→ Entries shown:
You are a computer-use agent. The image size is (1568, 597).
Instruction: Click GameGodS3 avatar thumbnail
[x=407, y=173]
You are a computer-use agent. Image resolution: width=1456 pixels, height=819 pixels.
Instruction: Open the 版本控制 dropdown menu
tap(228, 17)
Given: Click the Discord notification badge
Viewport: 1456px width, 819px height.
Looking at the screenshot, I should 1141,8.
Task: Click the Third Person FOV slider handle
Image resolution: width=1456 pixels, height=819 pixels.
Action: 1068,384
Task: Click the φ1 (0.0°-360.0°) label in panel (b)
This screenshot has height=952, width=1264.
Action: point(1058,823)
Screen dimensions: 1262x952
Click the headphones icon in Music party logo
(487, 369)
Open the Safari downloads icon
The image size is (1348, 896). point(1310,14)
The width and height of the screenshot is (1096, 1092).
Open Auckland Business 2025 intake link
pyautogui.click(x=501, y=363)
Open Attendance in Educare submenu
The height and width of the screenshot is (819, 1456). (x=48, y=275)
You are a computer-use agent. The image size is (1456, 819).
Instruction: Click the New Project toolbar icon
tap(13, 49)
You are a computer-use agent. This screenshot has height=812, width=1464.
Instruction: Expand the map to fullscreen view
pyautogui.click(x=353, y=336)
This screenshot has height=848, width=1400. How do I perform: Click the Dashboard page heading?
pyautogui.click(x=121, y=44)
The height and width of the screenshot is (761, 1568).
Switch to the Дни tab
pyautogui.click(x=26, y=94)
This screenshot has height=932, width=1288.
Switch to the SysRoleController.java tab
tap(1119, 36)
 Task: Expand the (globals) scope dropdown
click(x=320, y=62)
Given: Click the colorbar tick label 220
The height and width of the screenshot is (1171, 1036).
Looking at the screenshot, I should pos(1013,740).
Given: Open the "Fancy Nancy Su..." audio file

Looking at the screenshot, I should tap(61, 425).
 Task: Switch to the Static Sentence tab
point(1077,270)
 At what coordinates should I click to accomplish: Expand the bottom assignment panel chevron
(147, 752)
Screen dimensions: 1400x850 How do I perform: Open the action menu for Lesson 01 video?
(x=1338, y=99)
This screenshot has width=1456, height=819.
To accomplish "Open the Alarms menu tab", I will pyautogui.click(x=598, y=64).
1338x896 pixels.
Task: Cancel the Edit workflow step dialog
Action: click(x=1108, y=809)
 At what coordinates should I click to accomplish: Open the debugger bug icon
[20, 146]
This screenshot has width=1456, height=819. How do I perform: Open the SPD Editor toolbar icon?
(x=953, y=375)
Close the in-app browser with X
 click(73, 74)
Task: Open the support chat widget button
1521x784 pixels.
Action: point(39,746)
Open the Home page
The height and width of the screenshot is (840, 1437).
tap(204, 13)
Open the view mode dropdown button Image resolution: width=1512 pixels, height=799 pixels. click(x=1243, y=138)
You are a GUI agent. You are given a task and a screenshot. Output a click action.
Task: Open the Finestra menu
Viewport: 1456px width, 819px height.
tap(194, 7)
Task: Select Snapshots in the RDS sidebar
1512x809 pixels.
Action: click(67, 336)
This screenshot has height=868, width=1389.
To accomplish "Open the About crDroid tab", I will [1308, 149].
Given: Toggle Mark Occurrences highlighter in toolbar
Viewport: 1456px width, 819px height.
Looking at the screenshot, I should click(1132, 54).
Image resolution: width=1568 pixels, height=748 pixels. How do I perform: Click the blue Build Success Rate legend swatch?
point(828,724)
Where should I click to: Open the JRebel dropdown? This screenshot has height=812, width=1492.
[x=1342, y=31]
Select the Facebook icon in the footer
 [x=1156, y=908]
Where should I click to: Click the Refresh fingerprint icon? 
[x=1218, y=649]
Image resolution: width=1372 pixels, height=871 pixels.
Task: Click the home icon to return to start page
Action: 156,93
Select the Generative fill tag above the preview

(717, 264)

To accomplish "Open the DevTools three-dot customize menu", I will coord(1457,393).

→ Aim of the task:
In full and word for word, set down the records shown above.

→ Result of the task:
You are a computer-use agent. The image size is (1568, 597).
Instruction: Click GameGodS3 avatar thumbnail
[x=407, y=173]
You are a computer-use agent. Image resolution: width=1456 pixels, height=819 pixels.
Instruction: Open the 版本控制 dropdown menu
tap(228, 17)
Given: Click the Discord notification badge
Viewport: 1456px width, 819px height.
Looking at the screenshot, I should 1141,8.
Task: Click the Third Person FOV slider handle
Image resolution: width=1456 pixels, height=819 pixels.
Action: 1068,384
Task: Click the φ1 (0.0°-360.0°) label in panel (b)
This screenshot has height=952, width=1264.
Action: point(1058,823)
Screen dimensions: 1262x952
Click the headphones icon in Music party logo
(487, 369)
Open the Safari downloads icon
The image size is (1348, 896). point(1310,14)
The width and height of the screenshot is (1096, 1092).
Open Auckland Business 2025 intake link
pyautogui.click(x=501, y=363)
Open Attendance in Educare submenu
The height and width of the screenshot is (819, 1456). (x=48, y=275)
You are a computer-use agent. The image size is (1456, 819).
Instruction: Click the New Project toolbar icon
tap(13, 49)
You are a computer-use agent. This screenshot has height=812, width=1464.
Instruction: Expand the map to fullscreen view
pyautogui.click(x=353, y=336)
This screenshot has height=848, width=1400. How do I perform: Click the Dashboard page heading?
pyautogui.click(x=121, y=44)
The height and width of the screenshot is (761, 1568).
Switch to the Дни tab
pyautogui.click(x=26, y=94)
This screenshot has height=932, width=1288.
Switch to the SysRoleController.java tab
tap(1119, 36)
 Task: Expand the (globals) scope dropdown
click(x=320, y=62)
Given: Click the colorbar tick label 220
The height and width of the screenshot is (1171, 1036).
Looking at the screenshot, I should pos(1013,740).
Given: Open the "Fancy Nancy Su..." audio file

Looking at the screenshot, I should tap(61, 425).
 Task: Switch to the Static Sentence tab
point(1077,270)
 At what coordinates should I click to accomplish: Expand the bottom assignment panel chevron
(147, 752)
Screen dimensions: 1400x850 How do I perform: Open the action menu for Lesson 01 video?
(x=1338, y=99)
This screenshot has width=1456, height=819.
To accomplish "Open the Alarms menu tab", I will pyautogui.click(x=598, y=64).
1338x896 pixels.
Task: Cancel the Edit workflow step dialog
Action: click(x=1108, y=809)
 At what coordinates should I click to accomplish: Open the debugger bug icon
[20, 146]
This screenshot has width=1456, height=819. How do I perform: Open the SPD Editor toolbar icon?
(x=953, y=375)
Close the in-app browser with X
 click(73, 74)
Task: Open the support chat widget button
1521x784 pixels.
Action: point(39,746)
Open the Home page
The height and width of the screenshot is (840, 1437).
tap(204, 13)
Open the view mode dropdown button Image resolution: width=1512 pixels, height=799 pixels. click(x=1243, y=138)
You are a GUI agent. You are given a task and a screenshot. Output a click action.
Task: Open the Finestra menu
Viewport: 1456px width, 819px height.
tap(194, 7)
Task: Select Snapshots in the RDS sidebar
1512x809 pixels.
Action: click(67, 336)
This screenshot has height=868, width=1389.
To accomplish "Open the About crDroid tab", I will [1308, 149].
Given: Toggle Mark Occurrences highlighter in toolbar
Viewport: 1456px width, 819px height.
Looking at the screenshot, I should click(1132, 54).
Image resolution: width=1568 pixels, height=748 pixels. How do I perform: Click the blue Build Success Rate legend swatch?
point(828,724)
Where should I click to: Open the JRebel dropdown? This screenshot has height=812, width=1492.
[x=1342, y=31]
Select the Facebook icon in the footer
 [x=1156, y=908]
Where should I click to: Click the Refresh fingerprint icon? 
[x=1218, y=649]
Image resolution: width=1372 pixels, height=871 pixels.
Task: Click the home icon to return to start page
Action: 156,93
Select the Generative fill tag above the preview

(717, 264)

To accomplish "Open the DevTools three-dot customize menu", I will coord(1457,393).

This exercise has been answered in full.